The constitution’s words remain; the balance of forces behind them has been worn down by years of sanctions and blockade. The winners are easy to name — Chevron, BP, Shell, Repsol, Eni, and their peers. ExxonMobil, which exited Venezuela after the expropriation fights, remains on the sidelines pursuing compensation claims rather than operating under the current licenses.
The balance of forces
Venezuela’s oil won’t be decided by fine print in a law or a U.S. license. It will be decided by the balance of forces — who has the power to enforce their terms, and what forces exist to resist and reverse them.

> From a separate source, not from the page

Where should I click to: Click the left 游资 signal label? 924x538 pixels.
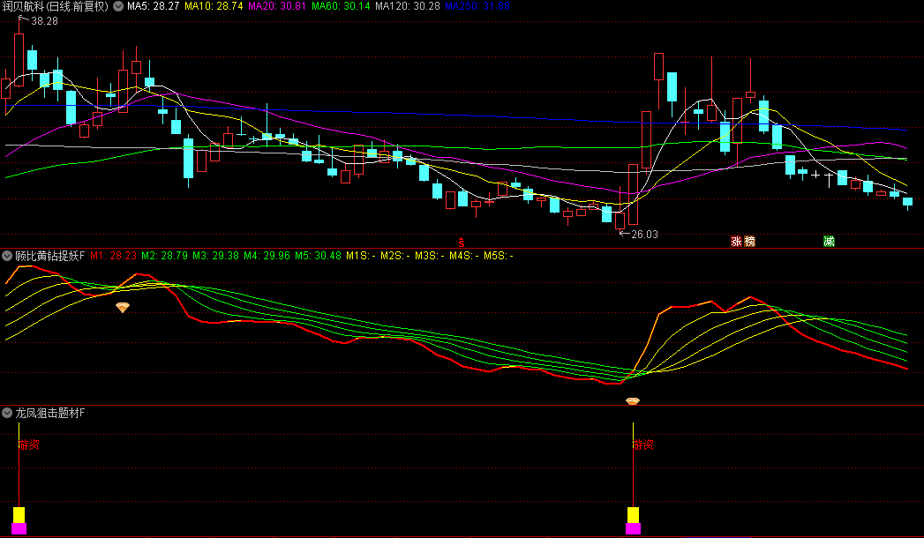click(28, 445)
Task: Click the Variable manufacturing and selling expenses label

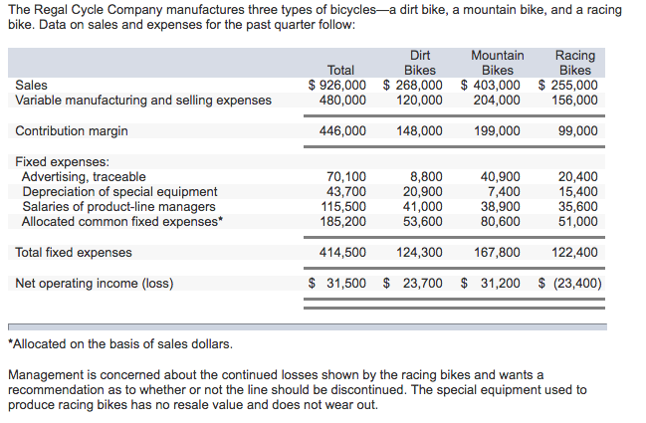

China is Venezuela’s largest crude buyer, and Chinese state firms hold joint ventures with Venezuela that sit on vast reserves. But Venezuelan crude is a small fraction of China’s total supply, and Beijing has shown it will condemn an attack without moving toward material confrontation. China still lacks a sanctions-proof channel to move Venezuelan oil money at scale outside Washington’s reach. Washington’s licensing power, therefore, functions as a veto over China-Venezuela trade regardless of what either government wants.
BRICS is building alternatives to the dollar system, but they aren’t ready to handle the kind of oil revenue flows Venezuela depends on. For Venezuela today, there is still no dependable way to sell oil and clear payments in volume outside Washington’s reach — which is exactly how the OFAC licensing cage works.
Inside Venezuela, the Bolivarian Revolution built real structures of popular power — communal councils, communes, cooperative enterprises — but they are under enormous strain. Years of crisis created by U.S. sanctions drove millions to emigrate. PDVSA has hemorrhaged skilled workers, and production has fallen sharply from its late-1990s level.
Trump’s declaration that Venezuelan oil revenue “will be controlled by me” is imperialism dropping the mask — and six days later, Executive Order 14373 made it operational, routing Venezuelan oil revenue into U.S. Treasury-controlled accounts. That clarity, however brutal, is useful. It strips away the pretense of humanitarian intervention, drug enforcement, and democracy promotion. It names the game for what it is: resource plunder backed by military force.